* **Exercise requirements**
From the first record to the last, write each one out again exactly.

[Saved entries]
════
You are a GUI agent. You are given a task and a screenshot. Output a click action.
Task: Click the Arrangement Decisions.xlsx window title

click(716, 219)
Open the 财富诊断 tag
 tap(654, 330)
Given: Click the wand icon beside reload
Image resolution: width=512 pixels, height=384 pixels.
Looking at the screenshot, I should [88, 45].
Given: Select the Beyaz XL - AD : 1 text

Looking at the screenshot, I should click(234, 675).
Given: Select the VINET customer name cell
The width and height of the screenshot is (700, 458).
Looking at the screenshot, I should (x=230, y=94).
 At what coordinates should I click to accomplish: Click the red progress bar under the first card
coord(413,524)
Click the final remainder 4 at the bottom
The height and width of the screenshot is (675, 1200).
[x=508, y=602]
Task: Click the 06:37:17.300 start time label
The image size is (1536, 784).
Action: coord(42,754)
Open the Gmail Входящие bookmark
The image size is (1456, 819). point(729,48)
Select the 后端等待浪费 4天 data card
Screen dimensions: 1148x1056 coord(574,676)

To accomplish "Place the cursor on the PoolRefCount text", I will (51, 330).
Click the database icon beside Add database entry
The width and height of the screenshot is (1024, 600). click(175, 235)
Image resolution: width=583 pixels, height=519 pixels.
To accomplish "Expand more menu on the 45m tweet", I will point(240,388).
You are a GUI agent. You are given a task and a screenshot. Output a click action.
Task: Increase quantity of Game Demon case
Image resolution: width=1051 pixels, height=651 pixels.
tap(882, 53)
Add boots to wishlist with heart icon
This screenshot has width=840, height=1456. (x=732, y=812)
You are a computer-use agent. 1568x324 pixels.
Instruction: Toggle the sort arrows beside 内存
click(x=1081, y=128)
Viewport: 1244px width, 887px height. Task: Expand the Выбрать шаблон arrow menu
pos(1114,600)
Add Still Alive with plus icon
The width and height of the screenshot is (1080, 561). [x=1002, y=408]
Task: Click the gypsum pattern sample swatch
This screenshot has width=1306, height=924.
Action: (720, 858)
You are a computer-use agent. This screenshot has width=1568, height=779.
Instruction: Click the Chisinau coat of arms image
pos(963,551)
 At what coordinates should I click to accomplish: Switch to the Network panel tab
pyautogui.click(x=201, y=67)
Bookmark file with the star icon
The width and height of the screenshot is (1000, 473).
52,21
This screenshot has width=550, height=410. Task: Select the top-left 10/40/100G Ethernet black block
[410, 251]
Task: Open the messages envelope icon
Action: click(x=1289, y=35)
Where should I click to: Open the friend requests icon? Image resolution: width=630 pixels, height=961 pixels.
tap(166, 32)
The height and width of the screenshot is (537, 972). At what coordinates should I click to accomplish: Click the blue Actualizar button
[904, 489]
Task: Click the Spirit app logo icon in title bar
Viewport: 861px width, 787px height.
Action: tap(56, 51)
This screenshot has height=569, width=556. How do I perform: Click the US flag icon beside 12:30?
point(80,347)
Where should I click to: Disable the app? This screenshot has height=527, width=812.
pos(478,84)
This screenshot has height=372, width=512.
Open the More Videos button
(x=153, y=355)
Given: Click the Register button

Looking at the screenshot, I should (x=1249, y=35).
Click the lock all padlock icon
════
* **Final answer**
You are a GUI agent. You are given a task and a screenshot. Output a click action.
Task: Click the Arrangement Decisions.xlsx window title

click(716, 219)
Open the 财富诊断 tag
 tap(654, 330)
Given: Click the wand icon beside reload
Image resolution: width=512 pixels, height=384 pixels.
Looking at the screenshot, I should [88, 45].
Given: Select the Beyaz XL - AD : 1 text

Looking at the screenshot, I should click(234, 675).
Given: Select the VINET customer name cell
The width and height of the screenshot is (700, 458).
Looking at the screenshot, I should (x=230, y=94).
 At what coordinates should I click to accomplish: Click the red progress bar under the first card
coord(413,524)
Click the final remainder 4 at the bottom
The height and width of the screenshot is (675, 1200).
[x=508, y=602]
Task: Click the 06:37:17.300 start time label
The image size is (1536, 784).
Action: coord(42,754)
Open the Gmail Входящие bookmark
The image size is (1456, 819). point(729,48)
Select the 后端等待浪费 4天 data card
Screen dimensions: 1148x1056 coord(574,676)

To accomplish "Place the cursor on the PoolRefCount text", I will (51, 330).
Click the database icon beside Add database entry
The width and height of the screenshot is (1024, 600). click(175, 235)
Image resolution: width=583 pixels, height=519 pixels.
To accomplish "Expand more menu on the 45m tweet", I will point(240,388).
You are a GUI agent. You are given a task and a screenshot. Output a click action.
Task: Increase quantity of Game Demon case
Image resolution: width=1051 pixels, height=651 pixels.
tap(882, 53)
Add boots to wishlist with heart icon
This screenshot has width=840, height=1456. (x=732, y=812)
You are a computer-use agent. 1568x324 pixels.
Instruction: Toggle the sort arrows beside 内存
click(x=1081, y=128)
Viewport: 1244px width, 887px height. Task: Expand the Выбрать шаблон arrow menu
pos(1114,600)
Add Still Alive with plus icon
The width and height of the screenshot is (1080, 561). [x=1002, y=408]
Task: Click the gypsum pattern sample swatch
This screenshot has width=1306, height=924.
Action: (720, 858)
You are a computer-use agent. This screenshot has width=1568, height=779.
Instruction: Click the Chisinau coat of arms image
pos(963,551)
 At what coordinates should I click to accomplish: Switch to the Network panel tab
pyautogui.click(x=201, y=67)
Bookmark file with the star icon
The width and height of the screenshot is (1000, 473).
52,21
This screenshot has width=550, height=410. Task: Select the top-left 10/40/100G Ethernet black block
[410, 251]
Task: Open the messages envelope icon
Action: click(x=1289, y=35)
Where should I click to: Open the friend requests icon? Image resolution: width=630 pixels, height=961 pixels.
tap(166, 32)
The height and width of the screenshot is (537, 972). At what coordinates should I click to accomplish: Click the blue Actualizar button
[904, 489]
Task: Click the Spirit app logo icon in title bar
Viewport: 861px width, 787px height.
Action: tap(56, 51)
This screenshot has height=569, width=556. How do I perform: Click the US flag icon beside 12:30?
point(80,347)
Where should I click to: Disable the app? This screenshot has height=527, width=812.
pos(478,84)
This screenshot has height=372, width=512.
Open the More Videos button
(x=153, y=355)
Given: Click the Register button

Looking at the screenshot, I should (x=1249, y=35).
Click the lock all padlock icon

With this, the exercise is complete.